MYANMAR MILITARY COUP: NOTHING NEW

Myanmar’s military on Monday detained the country’s de facto leader, Aung San Suu Kyi, declared a state of emergency, and took control of the government until a new election next year.
Suu Kyi’s National League for Democracy called for her immediate release. Reuters reported that her whereabouts since the siege is unknown. The U.N. Security Council planned to meet on Tuesday to consider a global response.
The U.S. came out in opposition to the coup, and President Biden threatened to impose new sanctions against the country’s military leaders. Biden called the takeover a “direct assault on the country’s transition to democracy and the rule of law.”
Greg Poling and Simon Hudes, two members of Washington’s Center for Strategic and International Studies, told Al Jazeera that the sanction threat will likely do little to deter the military leaders because they do so little business with the U.S. Singapore was the largest foreign investor in the country in 2020.
Vriens & Partners, a government affairs consultancy firm, told the BBC that it is likely Myanmar will turn to China if the U.S. disengages and puts new sanctions in place.
“It’s really the only country they can turn to,” he said.

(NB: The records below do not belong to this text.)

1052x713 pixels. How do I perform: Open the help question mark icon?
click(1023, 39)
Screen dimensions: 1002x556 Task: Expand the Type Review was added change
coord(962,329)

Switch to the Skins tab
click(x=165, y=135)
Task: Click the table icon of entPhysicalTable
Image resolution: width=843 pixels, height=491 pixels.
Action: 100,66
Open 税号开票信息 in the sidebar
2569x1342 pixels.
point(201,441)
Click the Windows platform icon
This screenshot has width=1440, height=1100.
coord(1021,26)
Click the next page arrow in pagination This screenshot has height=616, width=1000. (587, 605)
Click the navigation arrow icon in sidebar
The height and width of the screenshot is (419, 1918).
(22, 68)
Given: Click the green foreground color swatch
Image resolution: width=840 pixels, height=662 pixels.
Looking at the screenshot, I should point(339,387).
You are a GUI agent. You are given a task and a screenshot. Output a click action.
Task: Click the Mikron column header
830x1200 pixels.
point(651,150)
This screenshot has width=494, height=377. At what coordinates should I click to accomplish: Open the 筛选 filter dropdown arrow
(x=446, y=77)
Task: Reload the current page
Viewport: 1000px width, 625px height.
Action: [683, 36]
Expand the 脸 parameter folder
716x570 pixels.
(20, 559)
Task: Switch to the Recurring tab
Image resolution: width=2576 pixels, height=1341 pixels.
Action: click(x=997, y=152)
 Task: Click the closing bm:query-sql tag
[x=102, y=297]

“China is a friendly neighbor of Myanmar’s. We hope that all sides in Myanmar can appropriately handle their differences under the constitution and legal framework and safeguard political and social stability,” Wang Wenbin, a Foreign Ministry spokesman, said, according to the report.
Suu Kyi’s party called on the country of 54.05 million to “protest against the coup.” The report said her party easily won the election in November, but the military has not accepted the results.
TRENDPOST: While the media plays it up as a military coup in Myanmar, as we have been reporting in Gerald Celente’s Trends in The News broadcasts, while Ms. Suu Kyi won historic elections in 2015, and again last year by a landslide, she was seen as just a different face fronting for the military junta who have continually run the country.
And as with other Noble Peace Prize winners – such as Barack “I’m Really Good At Killing People” Obama (quoted in the book “Double Down”) for his murderous drone strikes and endless wars, the current Prime Minister of Ethiopia, Abiy Ahmed, who launched the Tigray war – Ms. Suu Kyi was also awarded the prize… before her supporting of the general’s murderous war against the Rohingya Muslims minority.